Ärztekammer mahnt ärztliche Schweigepflicht ein

Brettethaler missbilligt Diskussion über Erkrankung Juschtschenkos

Wien (OTS) - Der Präsident der Österreichischen Ärztgekammer (ÖÄK), Dr. Reiner Brettenthaler, wies Mittwoch in einer Aussendung im Zusammenhang mit den laufenden Diskussionen über die Erkrankung des ukrainischen Präsidentschaftskandidaten Juschtschenko darauf hin, dass die ärztliche Schweigepflicht eine der Grundpfeiler des Verhältnisses zwischen Ärzten und Patienten ist.
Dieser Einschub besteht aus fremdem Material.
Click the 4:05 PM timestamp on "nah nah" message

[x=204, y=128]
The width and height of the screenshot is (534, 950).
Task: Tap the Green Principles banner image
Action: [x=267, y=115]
Diese ärztliche Schweigepflicht sei unteilbar und betreffe -unabhängig von ihrer Stellung in der Öffentlichkeit - alle Patienten und Ärzte und könne nur von einem Patienten selbst aufgehoben werden. Selbst in diesem Fall sei aber äusserste Zurückhaltung geboten, so der Ärztepräsident.
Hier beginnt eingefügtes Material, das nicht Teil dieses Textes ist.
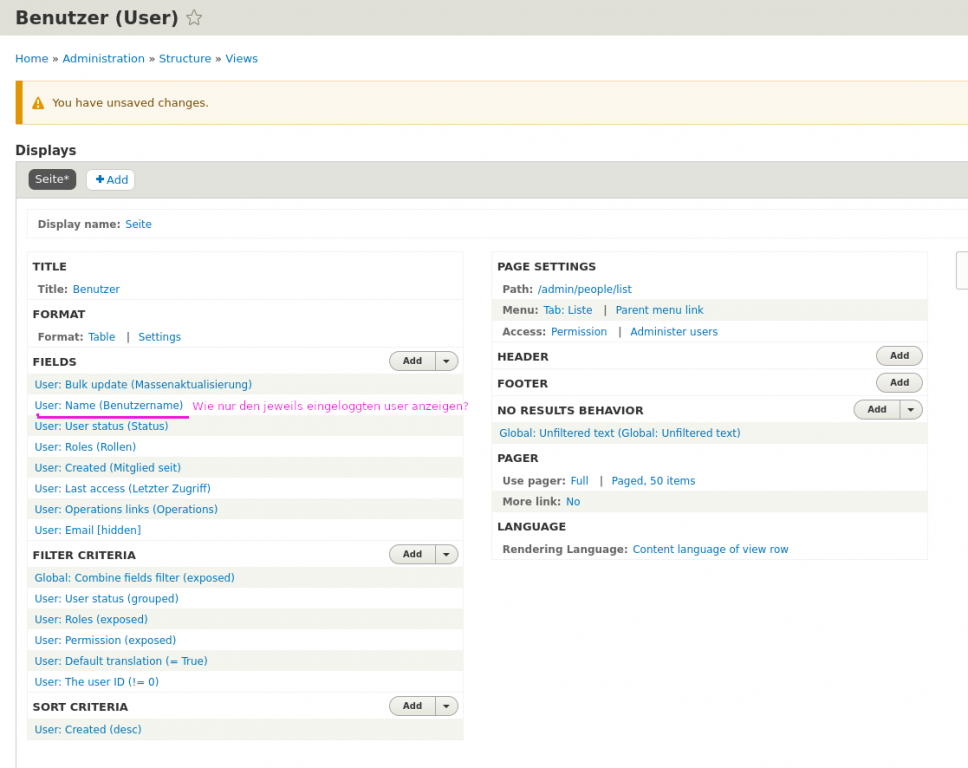Edit path /admin/people/list

coord(584,289)
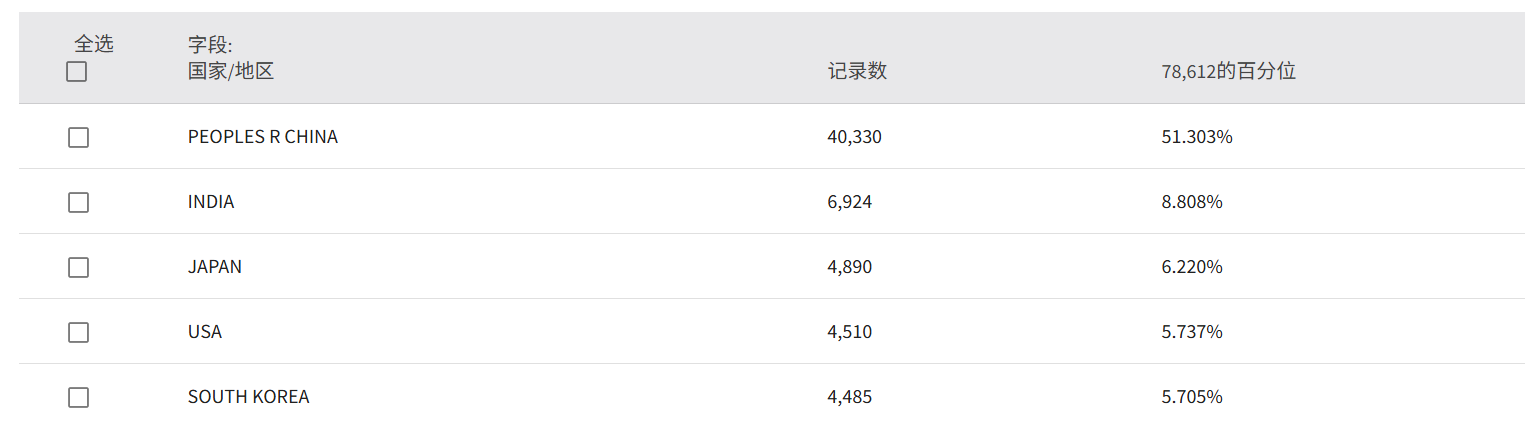Click the 78,612的百分位 column header

point(1228,72)
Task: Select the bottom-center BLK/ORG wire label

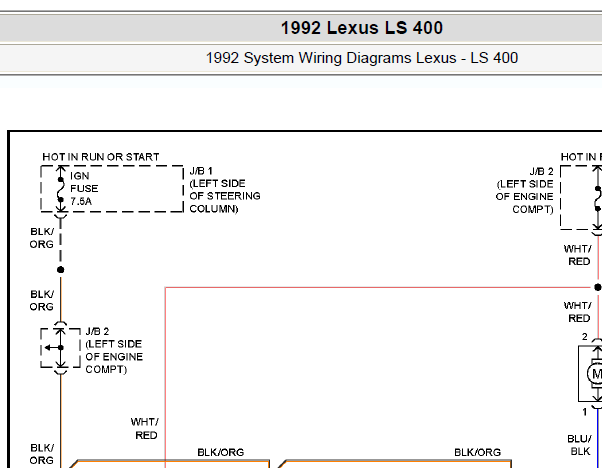Action: point(221,453)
Brettenthaler: "Mit Sorge und ausdrücklicher Missbilligung verfolge ich nunmehr die öffentliche Diskussion über die Erkrankung des ukrainischen Präsidentschaftskandidaten Juschtschenko und fordere alle Beteiligten unmissverständlich auf, sich an die Regelungen betreffend die ärztliche Schweigepflicht zu halten. Ich mache ausdrücklich auf disziplinarrechtliche Folgen aufmerksam, die eine Verletzung der ärztlichen Schweigepflicht nach sich ziehen."